6. Just live together.  It’s much easier and cheaper to get divorced if you never got married in the first place.  It is also my observation that drastically reducing the size of a woman’s “golden parachute” greatly increases the chances she will be a suitable long-term mate. 

    The single most-successful “marriage” I know of involves two very good friends who live in Colorado where I vacation.  After they had been living together for about six months, the man confided to me that they would likely not be together the next time I visited.  His girlfriend wanted to get married, he told me, and he wasn’t going to do that.  He’d had one divorce and that was more than enough for him.  When she gave him the ultimatum, he would wish her well on his way out the door.

    That was in 1975.  They are still together.  Here’s the punch line: The woman looks just as good today at 58 as she did 30 years ago!  She wears the same size 6 dresses, looks great in a bathing suit, and makes no secret of liking lots of sex with her mate.  And to top it off, she runs her own business that she started about 20 years ago that now provides her with a low-six-figure income.  Her younger sister, who used to be very cute, got the piece of paper and now looks like she could be my friend’s mother.  She’s about double the weight she was 30 years ago and in commensurate poor health.  When she and her husband come to visit the Colorado couple, her husband’s disappointment is palpable…

Next Week:  Stuff you can do in advance to reduce your own exposure to emotional and financial ruin if things don’t go as hoped.

5/7/05 Update:  Got this email from a woman today:

Mr. Ross: You offer some interesting and mostly dead-on relationship advice, but I must point out one serious flaw. You state “Men stay the same” and go on to advise men not to marry divorced women. Let me tell you, NOTHING changes a man faster than money. After two years of being happily married (spankings and all), my ex-husband was promoted and his income more than doubled with commissions. Talk about night and day. Suddenly, he was a “big-wig” out drinking with the clients almost every night because it was “good for his business”. NEVER before we were married did he show any sign of being an abusive person or an alcoholic. EVER.  But, as the drinking and pressure escalated, the beatings began.  I got the SHIT beat out of me because he “lost a deal”.
The  man would wake me from a DEAD sleep to start a fight when he was drunk, so don’t think I provoked it either.  Please don’t lead men to believe that all divorced women are unmarriable because we either had poor judgment (I don’t) or we come with loads of emotional baggage just because we’re divorced through our own necessary self-preservation. If only I had a crystal ball…men CAN and DO change.  What a shallow remark to make from an otherwise insightful man.  I’m sure there are lots of women out there like me who are hot and marriable and just wish for another chance without the stigma of “divorced” over her pretty head.  I personally don’t even want my first marriage to “count”. 

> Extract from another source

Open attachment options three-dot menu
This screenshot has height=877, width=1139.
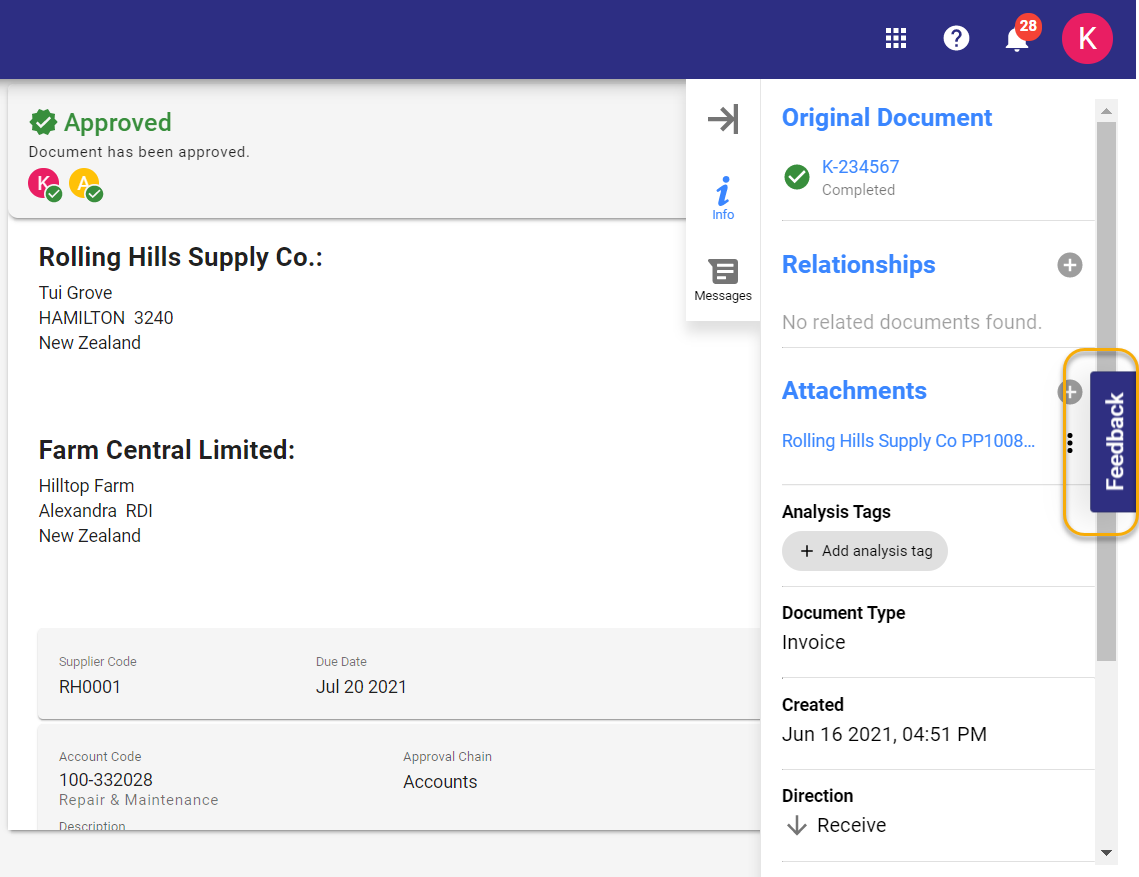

I’ve since met other women whose husbands or exes have had similar reactions to sudden financial growth. You’re wrong.  Men don’t ALWAYS stay the same.

PS. I am the one who stayed HOT while HE got a beer belly!

    You would be an exception to my guideline about divorced women, and that’s all they are, guidelines.  I have a few friends who married divorced women and have happy, stable unions.  If I met you and liked you and found out your history, I wouldn’t write you off, although I would be on the lookout for you projecting your ex.’s inexcusable behavior on to me, and that would pretty much be cause for me to say “Next.”

    I’ve not personally witnessed the phenomenon you describe of sudden financial growth creating a Jekyll-and-Hyde situation with men, but I have no doubt you are 100% accurate in your description of what happened in your case.  All the men I know with lots of money got there fairly steadily, without any overnight doublings of their income (with the obvious exception of inheritances, injury settlements, sale of business, etc.)  In these cases of financial growth there isn’t the kind of jump in stress level you describe that your husband had from his job.

    Thanks for saying that my relationship advice is “mostly dead-on” and confirming once more that lots of pretty women like to be spanked.